By Krystina Wales
I should go to bed. But I can’t.
Going to bed means I will have to get up in the morning and go back into the office, in a building adjacent to the hospital where I work, a hospital that holds fewer COVID-19 patients than other hospitals in the region, but only one executive not wearing a mask, one IT professional servicing a computer and not sanitizing in between, can spread the virus. It’s early May. The fear is still palpable.
I walk solemnly into my husband’s art studio and sit on the stool next to his desk chair. My somber attitude stands in stark contrast to the colorful paintings that litter the desk. He looks at me expectantly, but I can’t form words. I just want to be in his presence.
There is nothing left to do, no more tasks to accomplish. I’ve bathed our two girls. We brushed teeth, read books, and cuddled before they went to sleep. Afterward, I cleaned the dinner dishes, wiped down the counters, prepped the coffee for tomorrow, straightened up the toys, and fed the dogs. Everything in my physical space is as it should be.
And yet nothing is as it should be. And there is nothing my husband can say or do to relieve the heaviness in my chest.
I eventually tell him good night. I crawl into bed and lie under the covers, watching “The Office” for the 400th time. In seconds, I zone out, thinking back to my last maternity leave. It was six months ago, but feels like forever.
Going back to work then felt like a reprieve, a gift. After so much time spent glued to the recliner in our playroom, keeping up with the demands of a breastfeeding infant and a needy toddler simultaneously, it felt good to shower regularly, put on nice clothes that fit me again, venture out into the world and talk to other adults about important, real-world matters. My work in hospital donor communications kept me challenged and engaged: telling donor stories, planning events with my team and meeting with new partners.
The theme song for the cartoon “Daniel Tiger” reverberated in my head throughout the working day. But it felt like a distant memory from a world I knew I didn’t belong in, at least not fully.
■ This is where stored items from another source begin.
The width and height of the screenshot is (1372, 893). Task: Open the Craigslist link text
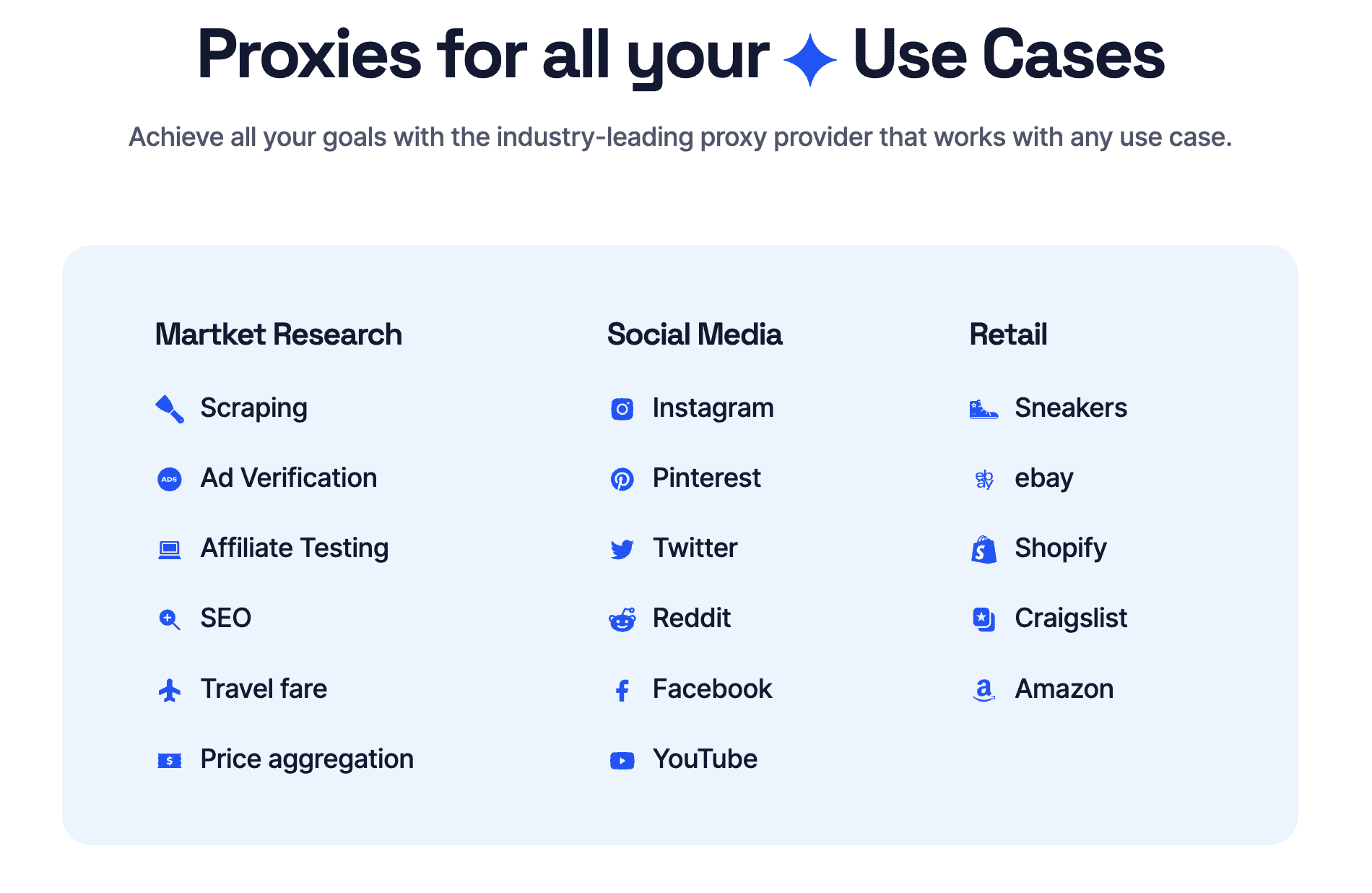[1070, 618]
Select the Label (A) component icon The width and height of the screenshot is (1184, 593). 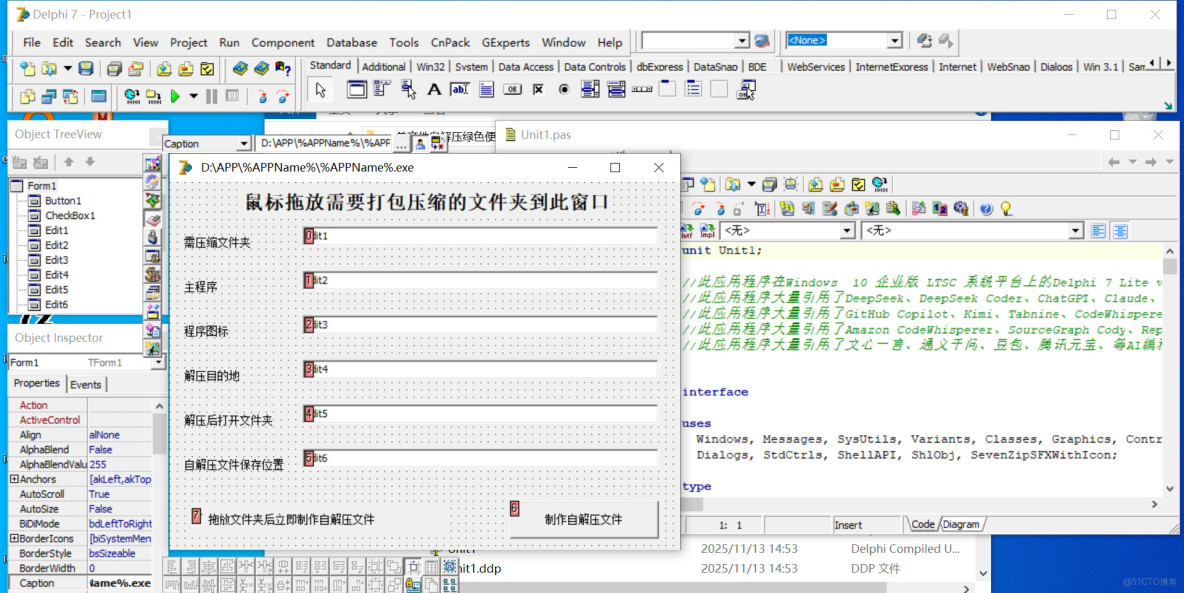pos(433,89)
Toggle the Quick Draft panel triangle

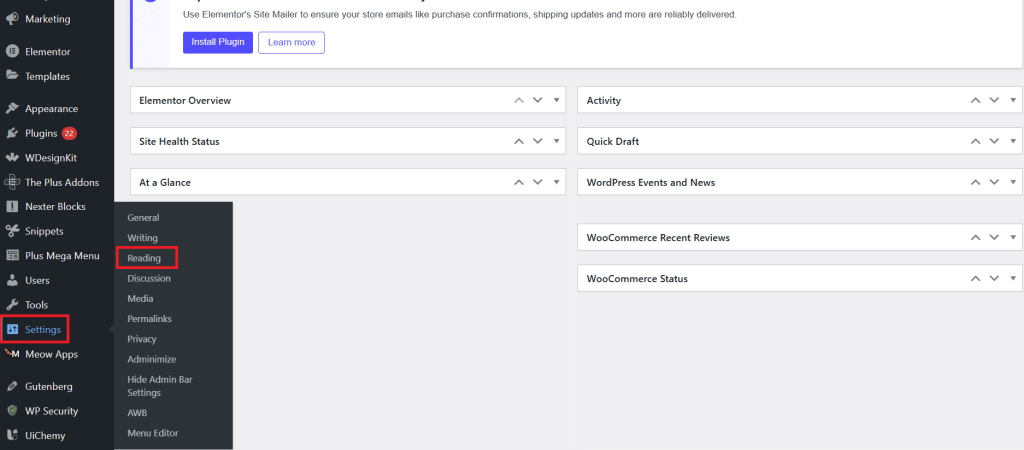click(x=1013, y=141)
My husband is the natural caretaker. It’s his job to look after our daughters when I’m at work. I know he’s good at it. Ever the doting, concerned and patient husband, he’s been taking care of me for years.
And so, it was easy to leave before anyone had even begun to stir in their beds, to enjoy drinking my coffee hot and my lunch without sharing. To feel productive and part of a team, making contributions to better our organization.
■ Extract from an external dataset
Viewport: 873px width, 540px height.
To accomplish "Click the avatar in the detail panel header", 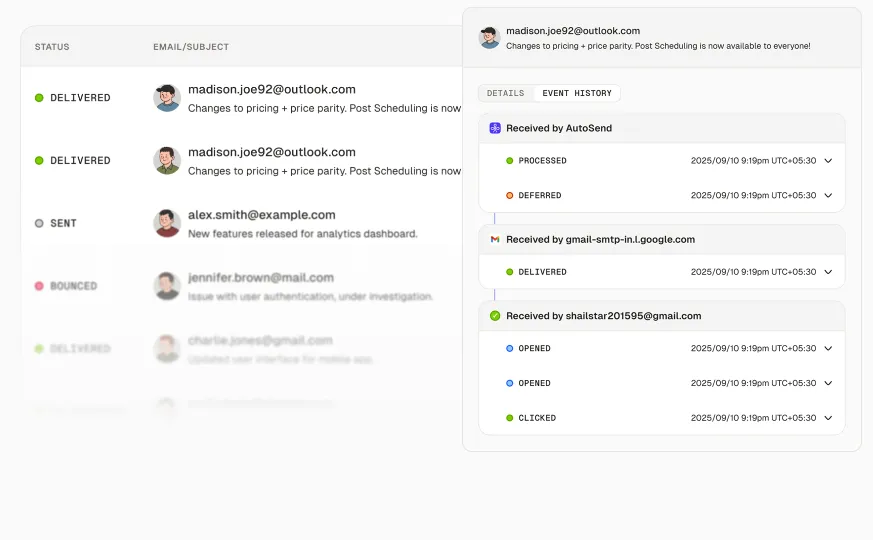I will click(489, 38).
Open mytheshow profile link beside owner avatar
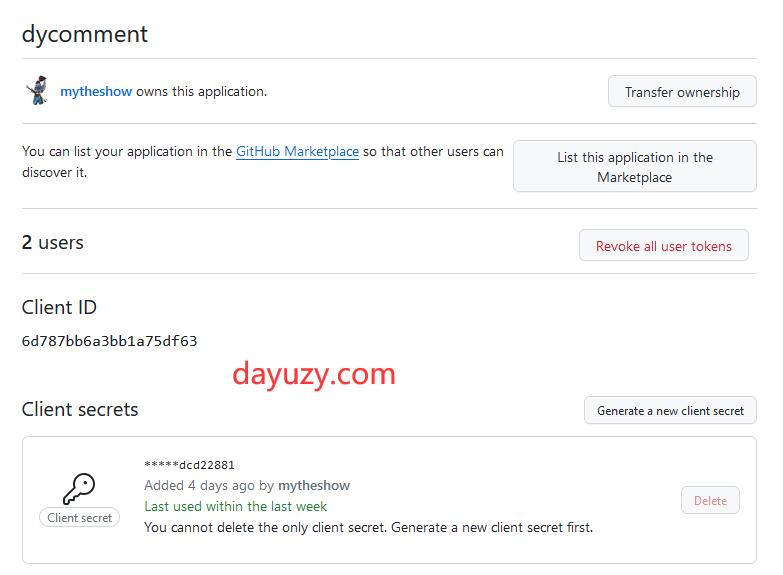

But something gnawed at me.
I spent almost three years after I had my first child fighting for time. Time for my job, for my husband and daughters when I came home at the end of each long day. For myself. I never had enough of it and felt like a failure because of it. Countless nights my husband would look into my exhausted face and beg me to let him help, cajole me to leave the dishes and forget about the toys, to stop letting the pressure build up behind my eyes and on my chest where it sat like a heavy suit of armor.
Then the pandemic hit. I went into survival mode. Keeping my family safe was paramount. As a healthcare professional in support of frontline workers, my stress and anxiety lifted only when we received orders to work from home. I could control my exposure more readily. Any anxieties I had about working from home—Would they think I was as focused or dedicated? Would I be able to juggle it all?—were overpowered by the greater stressor: would we be all right?
It was the little things that slowly started to chip away at my armor. Watching my two-year-old sit at her desk, typing away at a makeshift computer and picking up her plastic cell phone so she could work like Mama. The few short moments when my eight-month-old nestles into my neck before she goes down for a nap. Getting to kiss my husband in the morning, him refilling my coffee.
I traded in microwaved overnight oats for making them fresh in the pot, my two-year-old by my side. I traded writing with co-worker interruptions to writing with toddler interruptions. Blocking out landline rings and colleagues yelling to little voices asking for “Daniel Tiger” and carrots or blueberries.
It was different and new, but it felt right. I had spent years trying to separate my life as a mom from my life as a professional, working twice as hard to prove nothing had changed when everything had. Balancing an impossible load, I was mentally tearing myself into pieces and and expecting I’d still be whole when I arrived home.
I came home in more ways than one after the work-at-home order. I came home to myself. A hard nut to crack, I didn’t realize I could be a talented professional and an attentive, happier mom until I was forced by a global pandemic to try a new way.
Then, we were told it was safe to return to the office. The night before I was due to go back, I tried pretending the weight I felt in my chest was my fear of the virus. Beneath my pretense, I knew: it was the fear of losing myself again.
I didn’t want to spend any more time pretending an hour of time in the afternoons with my kids was enough for me.
I didn’t want to pretend I didn’t think about them during the day.
I didn’t want to believe that made me any less dedicated to my work or deserving of less respect from my colleagues.
Mostly, I didn’t want to believe that the feeling I had of working at home was a crazy, once-in-a-blue-moon, special edition life I could only achieve in a global pandemic.
I wanted to believe I could be me: all of my pieces, together.
Krystina Wales works in donor communications and engagement in Baltimore. A mother with a coffee obsession, she writes personal essays about life, work, and family.